▶ Aim of the exercise:
Carry on the piece about the poem “Wedding of the Giants,” writing the part that comes after its last sentence.

▶ Page:
[Start]

A while ago, I translated this poem by Vazha called “Wedding of the Giants,” it goes like this:
“It was a roaring thunderstorm in the sky, during the night,
The mountains were bowing their heads,
Forest was abandoned by leaves for a flight,
And sea was roaring, as well as black.
It was a wedding of the beasts,
you could hear the rumble, inside the great feast,
I was invited as well, so I came:
For this strong smell, who was to blame?!
Three fires were ignited,
Three tanks boiled at the top,
On the front porches of the guests,
Man’s head was laying, as well as his legs,
From the back gulf,
By the voice of agony, all was engulfed,
“How do I eat my brother’s meat ?!” –
Someone’s scream could be heard,
And I became full without a treat,
So full, that I could feel it in my throat, take my word.”
According to literary critics, this poem is a piece that represents Vazha-Pshavelas’s frustration regarding Georgians going against each other during such a complex period in history, as they are supposed to be “brothers “: Georgia, a Russian province at that time, was undergoing a massive social, political and existential turmoil, “giants” were dominating both international and domestic politics, while pitting us against one another.

[End]

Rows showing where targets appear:
[Start]

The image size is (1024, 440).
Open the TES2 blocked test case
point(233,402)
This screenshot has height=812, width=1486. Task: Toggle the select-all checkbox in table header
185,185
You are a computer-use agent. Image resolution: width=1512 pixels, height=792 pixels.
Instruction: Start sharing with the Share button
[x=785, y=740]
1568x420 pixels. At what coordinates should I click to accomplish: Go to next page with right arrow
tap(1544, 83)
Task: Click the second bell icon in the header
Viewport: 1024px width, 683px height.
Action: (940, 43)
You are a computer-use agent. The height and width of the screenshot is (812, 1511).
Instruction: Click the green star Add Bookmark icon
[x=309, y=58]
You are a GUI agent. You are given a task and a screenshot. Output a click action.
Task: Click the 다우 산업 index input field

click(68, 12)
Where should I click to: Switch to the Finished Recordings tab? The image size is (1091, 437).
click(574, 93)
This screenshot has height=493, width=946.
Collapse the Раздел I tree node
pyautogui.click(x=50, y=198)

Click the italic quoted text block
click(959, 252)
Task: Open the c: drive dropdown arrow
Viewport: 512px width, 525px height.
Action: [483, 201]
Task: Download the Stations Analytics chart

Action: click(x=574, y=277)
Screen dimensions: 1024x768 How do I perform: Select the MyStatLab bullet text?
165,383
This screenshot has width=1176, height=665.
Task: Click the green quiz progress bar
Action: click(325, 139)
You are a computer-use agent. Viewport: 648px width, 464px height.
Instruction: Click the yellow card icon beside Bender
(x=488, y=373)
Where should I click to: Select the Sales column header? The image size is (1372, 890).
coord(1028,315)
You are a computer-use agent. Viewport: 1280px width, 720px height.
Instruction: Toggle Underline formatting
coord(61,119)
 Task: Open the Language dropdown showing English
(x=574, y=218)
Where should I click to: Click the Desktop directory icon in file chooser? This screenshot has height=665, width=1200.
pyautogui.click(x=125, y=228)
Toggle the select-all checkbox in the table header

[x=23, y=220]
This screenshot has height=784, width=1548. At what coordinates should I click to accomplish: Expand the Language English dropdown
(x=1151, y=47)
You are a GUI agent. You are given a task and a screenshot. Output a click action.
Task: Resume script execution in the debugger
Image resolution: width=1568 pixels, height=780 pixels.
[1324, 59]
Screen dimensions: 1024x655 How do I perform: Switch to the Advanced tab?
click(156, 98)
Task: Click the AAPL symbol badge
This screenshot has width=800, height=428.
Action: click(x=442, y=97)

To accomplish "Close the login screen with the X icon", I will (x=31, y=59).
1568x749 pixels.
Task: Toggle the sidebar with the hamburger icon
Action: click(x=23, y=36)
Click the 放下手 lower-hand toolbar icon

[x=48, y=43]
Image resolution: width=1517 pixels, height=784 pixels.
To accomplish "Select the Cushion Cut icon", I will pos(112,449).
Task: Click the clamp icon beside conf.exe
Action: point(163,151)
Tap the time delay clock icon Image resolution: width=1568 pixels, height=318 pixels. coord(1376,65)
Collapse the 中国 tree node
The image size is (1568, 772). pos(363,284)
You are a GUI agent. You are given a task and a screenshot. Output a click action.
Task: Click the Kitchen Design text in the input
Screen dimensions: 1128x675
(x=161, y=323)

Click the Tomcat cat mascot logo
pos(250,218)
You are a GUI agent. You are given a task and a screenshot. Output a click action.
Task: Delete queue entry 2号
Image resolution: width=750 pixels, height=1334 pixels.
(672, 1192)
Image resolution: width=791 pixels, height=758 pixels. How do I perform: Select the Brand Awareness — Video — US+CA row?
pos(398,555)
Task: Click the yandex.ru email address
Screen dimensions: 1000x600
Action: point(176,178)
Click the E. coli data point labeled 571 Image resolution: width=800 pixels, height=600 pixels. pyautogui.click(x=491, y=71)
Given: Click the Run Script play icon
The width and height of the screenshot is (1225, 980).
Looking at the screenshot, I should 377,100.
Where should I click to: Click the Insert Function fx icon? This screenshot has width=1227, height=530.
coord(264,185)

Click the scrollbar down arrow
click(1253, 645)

[End]

▶ Reply to the task:
“The curtains were blue”, as they say, but the misconception of Vazha’s work in the prism of nationalism is a common thing, so why not voice my own opinion regarding the poem? Maybe, the curtains are not only blue, but represent something as well…
Personally, while reading this piece, a deconstructed biblically analogy is the first thing that comes to mind, a more dystopic version of David and Goliath to be precise, a world where the Goliath, an evil giant prevails, world where the Lord does not hand evil over to David and all is left is to abide by the rules of “a wedding of the beasts.”
While this situation could freely apply to the condition Vazha and others of his generation found themselves in, I think the metaphor in itself is more generally metaphysical.
Why is it that a single poem is perceived so differently by the people that come from the same culture? According to a prominent American linguist and philosopher, Noam Chomsky, language itself is an innate faculty and one of the many aspects of cognition, his theory states that numerous cognitive systems lay the foundation for general cognitive capacities, with perception being one of them. Perception, in my opinion, is a socially constructed, but not entirely a cultural one and most of the time, it does have some innate foundations in a person, as does the general understanding of syntax and semantics in the early development of the human psyche.
Was it a defeated David, or brave Georgian people, enslaved by the beasts?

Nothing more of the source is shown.